TEXTE DE LA PAGE -
☆ ☆ ☆
Ce livre raconte un rêve. Celui, bien longtemps considéré comme impossible à réaliser, de voler. Depuis l'antiquité au moins, dans le mythe d'Icare, jusqu'aux projets visionnaires de Léonard De Vinci et au-delà, ce désir a habité l'homme. Peut-être parce qu'il pensait que dans le ciel demeurait les dieux qu'il voulait égaler, ou bien plus simplement parce qu'il jalousait les oiseaux. Toujours est-il qu'il n'existe aucune civilisation, aucune culture où le rêve de voler ne trouve pas sa place sous une forme ou une autre. C'est un désir en quelque sorte éternel, et sous certains aspects une définition du genre humain.
☆ ☆ ☆
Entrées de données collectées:
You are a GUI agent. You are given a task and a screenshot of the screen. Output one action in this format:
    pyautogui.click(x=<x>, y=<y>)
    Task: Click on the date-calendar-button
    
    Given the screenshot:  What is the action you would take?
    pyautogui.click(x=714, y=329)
☆ ☆ ☆
LISTE DES ACTIVITÉS -
a – Recopiez intégralement le texte sur le rêve de voler, sans y changer quoi que ce soit.
b – Réécrivez l'intégralité du listing en remplaçant « GUI agent » par « UI agent », tout le reste demeurant inchangé.
Le texte sur le rêve de voler et le listing proviennent de sources différentes.

RÉPONSES DANS L'ORDRE -
a –
Ce livre raconte un rêve. Celui, bien longtemps considéré comme impossible à réaliser, de voler. Depuis l'antiquité au moins, dans le mythe d'Icare, jusqu'aux projets visionnaires de Léonard De Vinci et au-delà, ce désir a habité l'homme. Peut-être parce qu'il pensait que dans le ciel demeurait les dieux qu'il voulait égaler, ou bien plus simplement parce qu'il jalousait les oiseaux. Toujours est-il qu'il n'existe aucune civilisation, aucune culture où le rêve de voler ne trouve pas sa place sous une forme ou une autre. C'est un désir en quelque sorte éternel, et sous certains aspects une définition du genre humain.

b –
You are a UI agent. You are given a task and a screenshot of the screen. Output one action in this format:
    pyautogui.click(x=<x>, y=<y>)
    Task: Click on the date-calendar-button
    
    Given the screenshot:  What is the action you would take?
    pyautogui.click(x=714, y=329)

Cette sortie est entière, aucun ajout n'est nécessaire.